Mentre i due draghi danzavano fra le nuvole, Oromis insegnò a Eragon a trasportare con la magia un oggetto da un posto all'altro senza che l'oggetto percorresse fisicamente la distanza fra i due punti. «La maggior parte delle forme di magia» disse Oromis «richiede una dose maggiore di energia quanto più è grande la distanza fra te e il tuo obiettivo. Ma la regola non vale in questo particolare caso. Mandare questo sasso che ho in mano dall'altra parte del ruscello richiede la stessa quantità di energia che mandarlo fino alle Isole Meridionali. Per questa ragione, l'incantesimo è utilissimo quando con la magia devi trasportare un oggetto attraverso una distanza così grande che ti ucciderebbe se dovessi farlo nello spazio. D'altra parte è un incantesimo molto debilitante, ed è preferibile evocarlo solo quando tutto il resto ha fallito. Spostare qualcosa di grosso come l'uovo di Saphira, per esempio, ti lascerebbe privo delle forze per muoverti.»

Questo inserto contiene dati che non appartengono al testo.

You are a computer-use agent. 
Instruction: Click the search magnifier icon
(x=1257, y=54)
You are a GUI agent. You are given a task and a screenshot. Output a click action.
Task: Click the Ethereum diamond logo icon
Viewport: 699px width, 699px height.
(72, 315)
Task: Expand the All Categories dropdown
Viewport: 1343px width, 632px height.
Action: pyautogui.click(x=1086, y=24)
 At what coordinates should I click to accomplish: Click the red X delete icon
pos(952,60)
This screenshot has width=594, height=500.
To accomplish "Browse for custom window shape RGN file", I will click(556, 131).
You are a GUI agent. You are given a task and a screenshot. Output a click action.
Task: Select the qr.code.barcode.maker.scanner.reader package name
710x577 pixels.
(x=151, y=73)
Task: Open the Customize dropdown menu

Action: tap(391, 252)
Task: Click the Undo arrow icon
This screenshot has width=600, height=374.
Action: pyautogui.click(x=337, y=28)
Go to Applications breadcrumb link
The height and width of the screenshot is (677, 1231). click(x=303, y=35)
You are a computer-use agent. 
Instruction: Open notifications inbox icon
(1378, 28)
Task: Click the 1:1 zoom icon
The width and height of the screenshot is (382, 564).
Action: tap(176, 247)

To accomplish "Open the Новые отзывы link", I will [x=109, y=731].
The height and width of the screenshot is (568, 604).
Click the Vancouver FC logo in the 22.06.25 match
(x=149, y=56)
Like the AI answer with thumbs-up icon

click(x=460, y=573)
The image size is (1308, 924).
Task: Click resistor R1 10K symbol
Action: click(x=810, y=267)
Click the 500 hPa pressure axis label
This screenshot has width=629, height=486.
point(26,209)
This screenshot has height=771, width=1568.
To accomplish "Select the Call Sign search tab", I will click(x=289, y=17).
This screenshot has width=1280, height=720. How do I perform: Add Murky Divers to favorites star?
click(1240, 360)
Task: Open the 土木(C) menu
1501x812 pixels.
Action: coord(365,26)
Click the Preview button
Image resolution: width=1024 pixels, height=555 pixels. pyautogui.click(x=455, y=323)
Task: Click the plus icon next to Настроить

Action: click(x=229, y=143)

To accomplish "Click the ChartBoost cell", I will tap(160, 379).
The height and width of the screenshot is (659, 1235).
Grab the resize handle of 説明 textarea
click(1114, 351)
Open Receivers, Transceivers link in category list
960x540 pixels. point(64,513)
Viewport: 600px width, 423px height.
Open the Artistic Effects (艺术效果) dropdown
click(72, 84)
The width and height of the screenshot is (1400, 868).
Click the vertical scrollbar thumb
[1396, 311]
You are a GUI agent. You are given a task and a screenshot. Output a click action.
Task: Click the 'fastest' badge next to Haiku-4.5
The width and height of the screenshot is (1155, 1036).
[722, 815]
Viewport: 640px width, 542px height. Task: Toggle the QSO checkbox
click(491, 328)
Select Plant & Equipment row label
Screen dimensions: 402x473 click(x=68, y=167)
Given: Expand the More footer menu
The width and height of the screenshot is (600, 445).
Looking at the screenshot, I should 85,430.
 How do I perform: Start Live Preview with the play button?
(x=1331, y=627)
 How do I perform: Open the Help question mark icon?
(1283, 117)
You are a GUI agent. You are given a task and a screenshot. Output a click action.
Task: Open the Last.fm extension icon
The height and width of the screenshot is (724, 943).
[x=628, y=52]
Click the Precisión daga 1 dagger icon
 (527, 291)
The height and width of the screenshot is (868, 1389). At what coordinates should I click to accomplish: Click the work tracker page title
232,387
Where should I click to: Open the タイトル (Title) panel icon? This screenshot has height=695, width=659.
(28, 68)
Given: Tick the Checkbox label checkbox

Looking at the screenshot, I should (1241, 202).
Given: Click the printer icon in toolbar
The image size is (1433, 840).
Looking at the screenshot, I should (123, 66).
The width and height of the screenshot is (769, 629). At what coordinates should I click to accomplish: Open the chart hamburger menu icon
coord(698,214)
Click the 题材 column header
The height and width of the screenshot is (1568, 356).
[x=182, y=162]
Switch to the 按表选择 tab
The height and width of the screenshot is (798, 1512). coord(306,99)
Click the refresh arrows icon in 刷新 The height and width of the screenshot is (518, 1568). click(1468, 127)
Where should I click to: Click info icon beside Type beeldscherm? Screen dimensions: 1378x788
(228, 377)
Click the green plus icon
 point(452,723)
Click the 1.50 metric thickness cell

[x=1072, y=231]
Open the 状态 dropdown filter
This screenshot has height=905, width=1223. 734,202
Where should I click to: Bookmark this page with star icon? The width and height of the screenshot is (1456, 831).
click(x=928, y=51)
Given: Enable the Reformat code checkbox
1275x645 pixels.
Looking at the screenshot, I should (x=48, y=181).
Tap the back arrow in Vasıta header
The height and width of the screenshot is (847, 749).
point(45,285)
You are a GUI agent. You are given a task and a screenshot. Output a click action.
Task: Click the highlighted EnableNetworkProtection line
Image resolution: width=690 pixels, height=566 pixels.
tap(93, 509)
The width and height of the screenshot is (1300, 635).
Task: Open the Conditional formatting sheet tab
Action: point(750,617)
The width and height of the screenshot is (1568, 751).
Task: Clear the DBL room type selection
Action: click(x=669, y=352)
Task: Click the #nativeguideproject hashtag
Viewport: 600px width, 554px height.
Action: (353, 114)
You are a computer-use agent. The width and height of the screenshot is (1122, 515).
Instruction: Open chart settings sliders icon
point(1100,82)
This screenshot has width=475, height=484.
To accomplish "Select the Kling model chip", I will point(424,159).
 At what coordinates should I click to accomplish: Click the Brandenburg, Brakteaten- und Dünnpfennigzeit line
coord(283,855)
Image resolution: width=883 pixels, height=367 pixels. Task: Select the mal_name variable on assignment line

Poi Oromis insegnò a Eragon le parole dell'incantesimo con le diverse varianti, e quando Eragon ebbe memorizzato la formula a un livello di perfezione tale da soddisfare Oromis, l'elfo gli chiese di spostare la piccola pietra che aveva in mano.

Non appena Eragon ebbe pronunciato l'incantesimo, il sasso scomparve dal palmo di Oromis e un istante dopo riapparve al centro della radura in un lampo di luce blu, accompagnato da un forte boato e una vampata d'aria bollente. Eragon trasalì per il fragore, poi si aggrappò al ramo di un albero vicino per non cadere, con le ginocchia che gli tremavano e una sensazione di gelo per tutto il corpo. Con il cuoio capelluto che gli formicolava, guardò il sasso che giaceva in un cerchio d'erba carbonizzata e appiattita e si ricordò di quando aveva visto l'uovo di Saphira per la prima volta.

«Bravo» commentò Oromis. «Ora, sai dirmi perché il sasso ha prodotto quel rumore quando si è materializzato sull'erba?»


Eragon prestò molta attenzione a quello che Oromis gli diceva, ma durante tutta la lezione continuò a riflettere sull'albero di Menoa. Sapeva che anche Saphira ci stava pensando, mentre volava alta nel cielo. Ma più ci pensava, più disperava di riuscire a trovare la soluzione.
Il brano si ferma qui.